### ЗАДАНИЯ
1. Ответьте на вопросы по отрывку о мемуарах Л. А. Курникова.
(a) В каком году рукопись мемуаров была сдана в «Воениздат»?
(b) Чем издательство заменило семь страниц, посвященных подвигу С-13 и судьбе Маринеско?
(c) В каком году мемуары вышли в свет и сколько лет к тому времени прошло после смерти автора?
2. Перепишите без изменений фрагмент отрывка о мемуарах Л. А. Курникова: начните с места, где стоят слова «Александр Маринеско. Подводник», и остановитесь после слов «роль два обстоятельства.».

Александр Маринеско. Подводник № 1. Документальный портрет. Сборник документов - Морозов Мирослав Эдуардович 8 стр.


К сожалению, ход рассуждений Л. А. Курникова мы восстановить не можем, а в документах мотивы данного решения не объясняются. По всей вероятности, Лев Андреевич предпринял попытку донести свою точку зрения в мемуарах, рукопись которых в 1991 году – т. е. на следующий год после награждения Маринеско званием Героя, – была сдана в «Воениздат». Издательство мемуары не напечатало, но с рукописью поработало на славу – семь страниц, посвященных подвигу С-13 и судьбе Маринеско, были заменены двумя страницами общих слов от редактора, так что, выйдя в свет в 2012 году, через 15 лет после смерти автора, мемуары Л. А. Курникова не привнесли в исследование нашей темы ничего нового. Не исключено, что сыграли роль два обстоятельства.

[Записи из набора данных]
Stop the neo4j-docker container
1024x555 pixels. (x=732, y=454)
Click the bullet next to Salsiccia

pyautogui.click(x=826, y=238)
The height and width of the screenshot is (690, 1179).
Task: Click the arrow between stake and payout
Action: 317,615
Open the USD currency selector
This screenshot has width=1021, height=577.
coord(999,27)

### ОТВЕТЫ К ЗАДАНИЯМ
1.
(a) Рукопись была сдана в «Воениздат» в 1991 году.
(b) Их заменили двумя страницами общих слов от редактора.
(c) Мемуары вышли в свет в 2012 году, через 15 лет после смерти автора.

2.
Александр Маринеско. Подводник № 1. Документальный портрет. Сборник документов - Морозов Мирослав Эдуардович 8 стр.


К сожалению, ход рассуждений Л. А. Курникова мы восстановить не можем, а в документах мотивы данного решения не объясняются. По всей вероятности, Лев Андреевич предпринял попытку донести свою точку зрения в мемуарах, рукопись которых в 1991 году – т. е. на следующий год после награждения Маринеско званием Героя, – была сдана в «Воениздат». Издательство мемуары не напечатало, но с рукописью поработало на славу – семь страниц, посвященных подвигу С-13 и судьбе Маринеско, были заменены двумя страницами общих слов от редактора, так что, выйдя в свет в 2012 году, через 15 лет после смерти автора, мемуары Л. А. Курникова не привнесли в исследование нашей темы ничего нового. Не исключено, что сыграли роль два обстоятельства.